J&K militants keep security men busy

10 March 2001
The Statesman

New Delhi: A hundred days into the ceasefire in Jammu and Kashmir, the result is largely mixed. Artillery exchanges along the Line of Control have virtually ceased but activity by some militant groups has been on the rise. The defence minister, Mr George Fernandes, and the home minister, Mr L K Advani, held discussions on the situation yesterday. This followed a meeting with the minister of state for civil aviation, Mr Chamanlal Gupta, on rehabilitation measures. Consultations with the military top brass have also been held. Even though the militant groups clearly enjoy the support of the ISI, the Pakistani intelligence agency, there appears to be some hesitation in the government to release a White Paper on this issue. The release could send wrong signals, it is felt. Besides, a lot of information may be difficult to prove without compromising certain sources. While the Centre continues to state that the general situation in the state has improved, the levels of violence remain the same as militants are still very active.
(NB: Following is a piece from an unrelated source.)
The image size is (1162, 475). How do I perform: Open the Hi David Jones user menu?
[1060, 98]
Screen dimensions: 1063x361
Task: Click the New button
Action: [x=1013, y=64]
Even officially, the Centre has said that for the ceasefire to be extended beyond 31 May will depend on the ground-level situation in the state. The security forces continue to be active in certain ways despite the ceasefire and between late November and late February, 227 terrorists were killed and 82 arrested. But the security forces have also suffered, losing 91 men in the actions. Some recent raids have been very well-planned and daring, officials said. The role of Pakistan has caused concern. While the artillery exchanges have ceased, it may be continuing to support the militant groups. While some groups like the Lashkar-e-Toiba, to an extent, are “semi-independent” as it is financed by people in West Asia others like the smaller and newer Jaish-e-Mohammed are directly funded by the ISI, sources said. Nor is the ISI following an independent policy for its chief is close to the Pakistani military ruler, General Pervez Musharraf. There is a worry in military circles about continuation of the ceasefire in summer which is the most difficult time for the security forces. For, the passes will be open, easing entry into Jammu and Kashmir from Pakistan Occupied Kashmir. Militants will have an easier time operating in the summer. Also, there is a bit of frustration with the ceasefire among some junior officers.